- INSTRUCTIONS TO FOLLOW -
Beneath this task are records; count how many lines include the string "agent" and answer with that number alone.

---

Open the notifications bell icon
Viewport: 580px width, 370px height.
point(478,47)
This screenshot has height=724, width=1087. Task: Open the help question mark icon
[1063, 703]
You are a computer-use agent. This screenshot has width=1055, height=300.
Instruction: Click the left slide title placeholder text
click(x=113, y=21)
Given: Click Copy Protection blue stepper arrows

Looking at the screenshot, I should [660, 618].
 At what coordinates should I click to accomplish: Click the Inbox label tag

---

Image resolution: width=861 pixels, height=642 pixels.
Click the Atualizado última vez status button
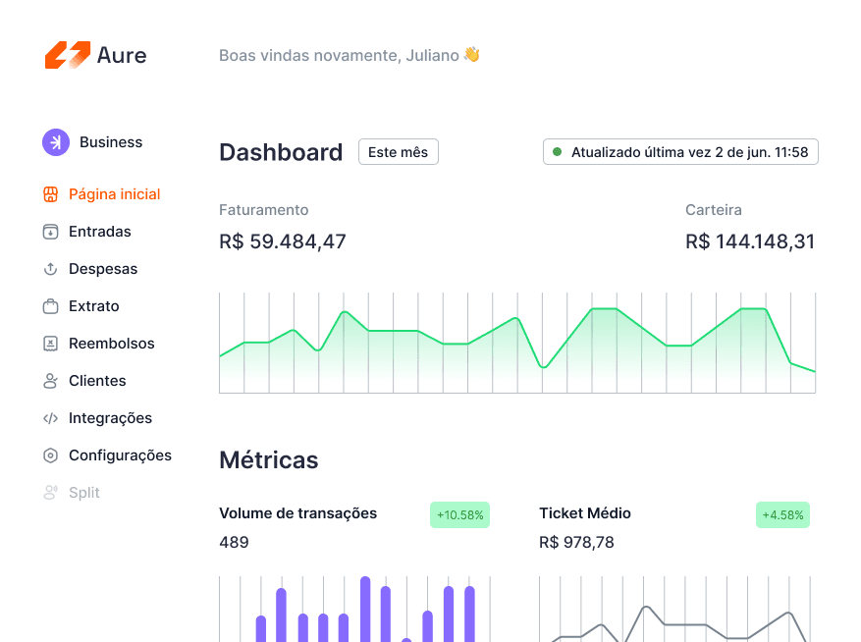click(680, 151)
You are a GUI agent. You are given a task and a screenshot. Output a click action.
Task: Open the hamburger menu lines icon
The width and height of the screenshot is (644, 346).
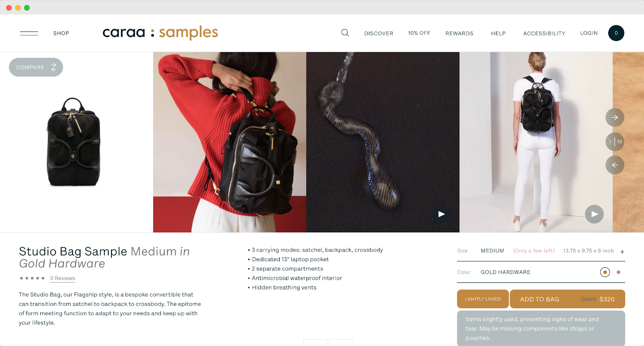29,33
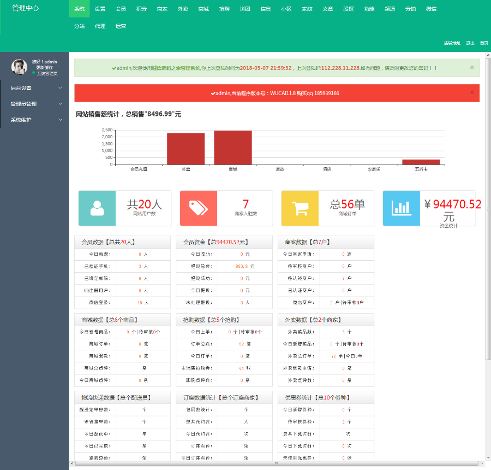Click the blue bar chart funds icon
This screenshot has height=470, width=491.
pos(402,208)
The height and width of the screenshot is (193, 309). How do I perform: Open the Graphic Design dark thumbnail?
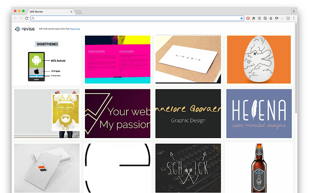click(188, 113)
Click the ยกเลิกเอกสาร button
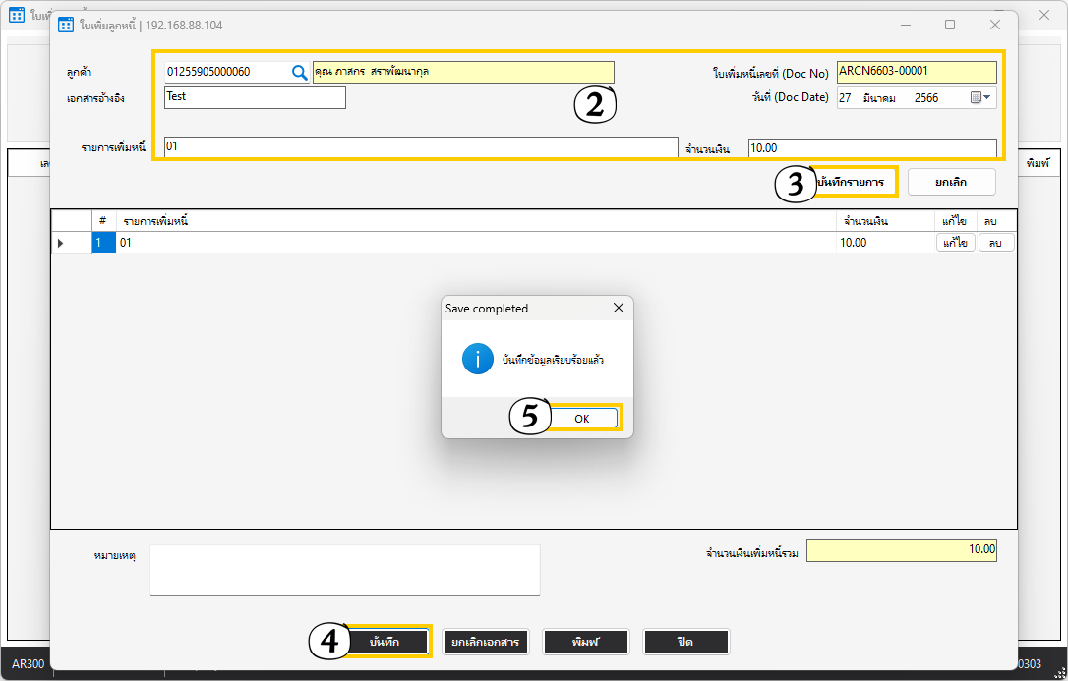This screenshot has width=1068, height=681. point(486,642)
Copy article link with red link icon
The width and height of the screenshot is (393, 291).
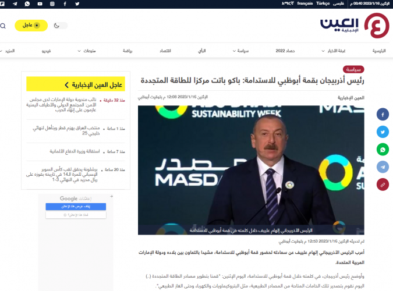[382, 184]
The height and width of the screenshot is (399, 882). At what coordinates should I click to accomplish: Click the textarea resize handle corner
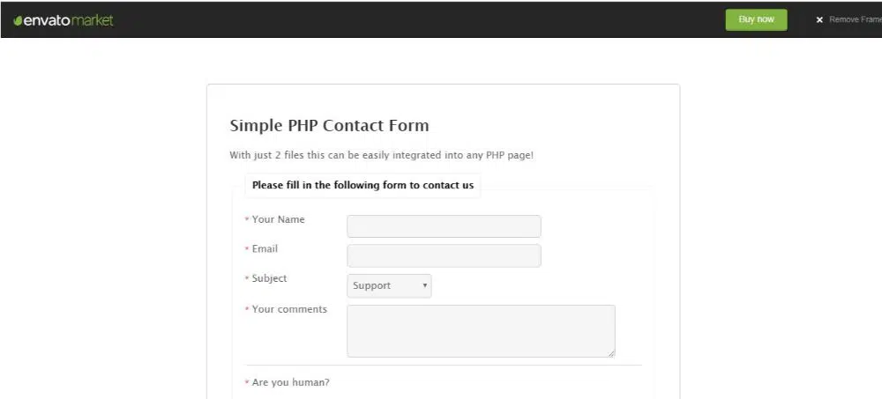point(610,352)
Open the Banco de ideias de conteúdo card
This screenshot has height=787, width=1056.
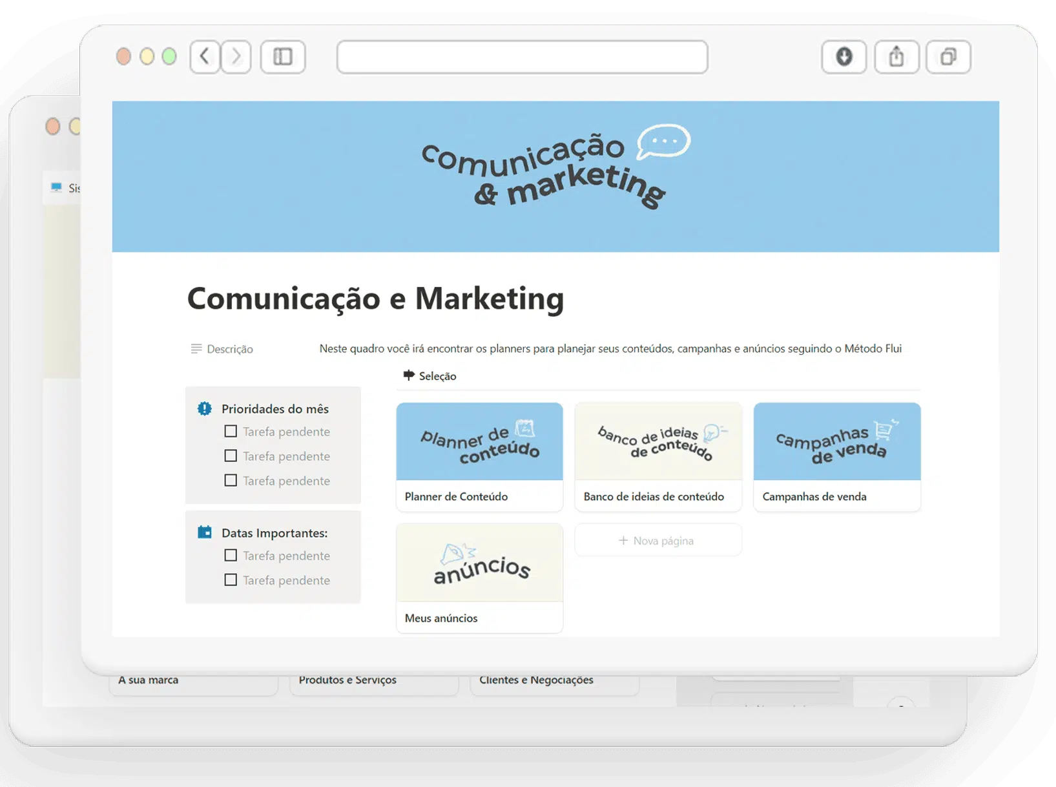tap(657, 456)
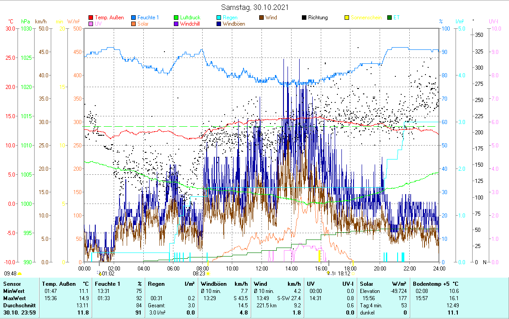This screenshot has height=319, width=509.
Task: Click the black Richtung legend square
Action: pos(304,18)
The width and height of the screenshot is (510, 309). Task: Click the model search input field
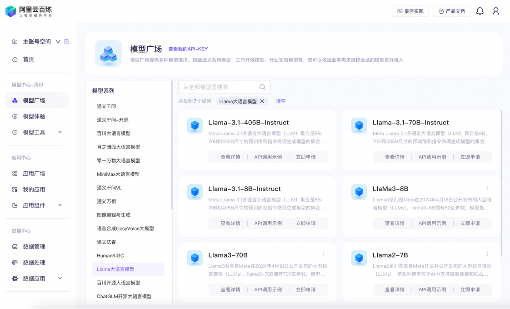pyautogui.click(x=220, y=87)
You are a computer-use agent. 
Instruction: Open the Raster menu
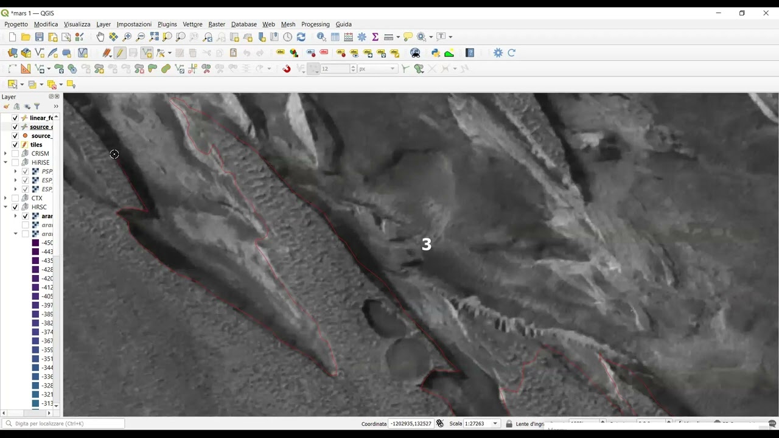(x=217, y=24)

---

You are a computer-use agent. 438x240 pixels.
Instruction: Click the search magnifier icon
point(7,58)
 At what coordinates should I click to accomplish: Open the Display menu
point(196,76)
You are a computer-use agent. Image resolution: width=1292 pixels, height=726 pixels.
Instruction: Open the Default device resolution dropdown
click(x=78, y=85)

---

- OUTPUT BELOW -
5